Standard & Poor’s Ratings Services has assigned its ‘BB’ counterparty credit rating to Bay Point Re Ltd. and its ‘BB’ senior secured debt rating to Bay Point’s term loan debt facility of up to $125 million with a stable outlook.
“Bay Point is a limited-life, special-purpose Class 3 reinsurance company domiciled in Bermuda and set up specifically to offer quota share reinsurance to Harbor Point Re Ltd. (Harbor Point; A-/Stable/-),” S&P noted.
“The senior debt rating reflects the modeled risk inherent in writing property catastrophe business and to a lesser extent Bay Point’s delegation of underwriting authority to Harbor Point,” explained S&P credit analyst James Brender. “These positive factors are balanced by Harbor Point’s strong competitive position and risk management, good alignment of interests between Bay Point and its cedant, the unique structure of sidecars, and a low modeled probability of attachment.”
S&P also indicated: “Leverage and coverage were not considered explicitly as ratings factors due to Bay Point Re’s use of a trust structure. However, these factors indirectly affect the modeled results for a given capital structure and premium base. Bay Point Re may borrow up to $125 million from a consortium of banks for five years. The entity’s capital structure will include an equal amount of equity.
“The proceeds from capital raising transactions will be placed in a collateral account, which will provide Harbor Point with a source of indemnity cover for losses relating to its property catastrophe lines of business and other related lines. The duration of Bay Point’s assets will be consistent with that of its obligations.

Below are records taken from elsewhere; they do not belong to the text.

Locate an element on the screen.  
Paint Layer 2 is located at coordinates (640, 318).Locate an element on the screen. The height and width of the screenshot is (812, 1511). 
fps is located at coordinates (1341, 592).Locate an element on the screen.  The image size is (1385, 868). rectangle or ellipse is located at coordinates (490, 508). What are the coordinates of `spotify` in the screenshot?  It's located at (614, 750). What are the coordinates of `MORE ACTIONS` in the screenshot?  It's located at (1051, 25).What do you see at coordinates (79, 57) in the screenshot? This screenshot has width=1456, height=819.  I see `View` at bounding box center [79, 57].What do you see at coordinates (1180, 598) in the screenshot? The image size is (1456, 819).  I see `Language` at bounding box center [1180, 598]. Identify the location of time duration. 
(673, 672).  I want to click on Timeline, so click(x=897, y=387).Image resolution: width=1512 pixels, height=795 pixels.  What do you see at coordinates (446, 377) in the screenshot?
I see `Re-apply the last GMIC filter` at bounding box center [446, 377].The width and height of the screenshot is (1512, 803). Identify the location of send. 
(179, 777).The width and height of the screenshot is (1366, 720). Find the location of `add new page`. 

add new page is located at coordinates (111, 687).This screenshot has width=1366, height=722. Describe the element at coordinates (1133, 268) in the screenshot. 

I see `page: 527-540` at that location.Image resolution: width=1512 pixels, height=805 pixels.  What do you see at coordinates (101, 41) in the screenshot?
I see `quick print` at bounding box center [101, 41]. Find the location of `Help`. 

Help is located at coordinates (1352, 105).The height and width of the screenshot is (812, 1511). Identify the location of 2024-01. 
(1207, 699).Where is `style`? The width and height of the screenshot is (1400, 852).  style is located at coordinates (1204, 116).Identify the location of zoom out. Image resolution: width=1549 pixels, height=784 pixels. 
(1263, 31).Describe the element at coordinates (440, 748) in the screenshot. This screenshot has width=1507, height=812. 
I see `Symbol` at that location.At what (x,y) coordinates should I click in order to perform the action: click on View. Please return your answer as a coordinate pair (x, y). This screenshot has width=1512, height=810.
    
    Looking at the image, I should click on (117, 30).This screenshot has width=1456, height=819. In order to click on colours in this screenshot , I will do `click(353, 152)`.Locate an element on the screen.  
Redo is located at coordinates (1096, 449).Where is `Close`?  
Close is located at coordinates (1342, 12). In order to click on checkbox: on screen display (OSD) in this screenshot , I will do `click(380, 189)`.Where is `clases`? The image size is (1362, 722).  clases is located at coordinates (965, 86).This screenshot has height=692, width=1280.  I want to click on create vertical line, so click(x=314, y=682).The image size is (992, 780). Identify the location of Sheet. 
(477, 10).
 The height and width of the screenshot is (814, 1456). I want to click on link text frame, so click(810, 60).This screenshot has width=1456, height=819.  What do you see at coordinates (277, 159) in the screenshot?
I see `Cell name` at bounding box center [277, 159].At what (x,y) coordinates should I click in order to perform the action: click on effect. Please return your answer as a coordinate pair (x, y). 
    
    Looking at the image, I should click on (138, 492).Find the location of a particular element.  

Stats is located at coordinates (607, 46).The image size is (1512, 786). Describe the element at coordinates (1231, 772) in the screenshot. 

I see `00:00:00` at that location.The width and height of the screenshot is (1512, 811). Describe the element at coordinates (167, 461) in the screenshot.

“Harbor Point will cede a portion of its premium from its property business to Bay Point through a quota share reinsurance treaty under which Bay Point’s liability will attach simultaneously with that of Harbor Point and otherwise follow the fortunes with respect to the business retroceded to Bay Point. The exact cession percentage will depend on Bay Point Re’s collateral and Harbor Point’s expected premium volume and probable maximum loss from a 1-in-100-year U.S. wind event and 1-in-250-year U.S. earthquake event. Initially, the quota share cession will be up to 50 percent.”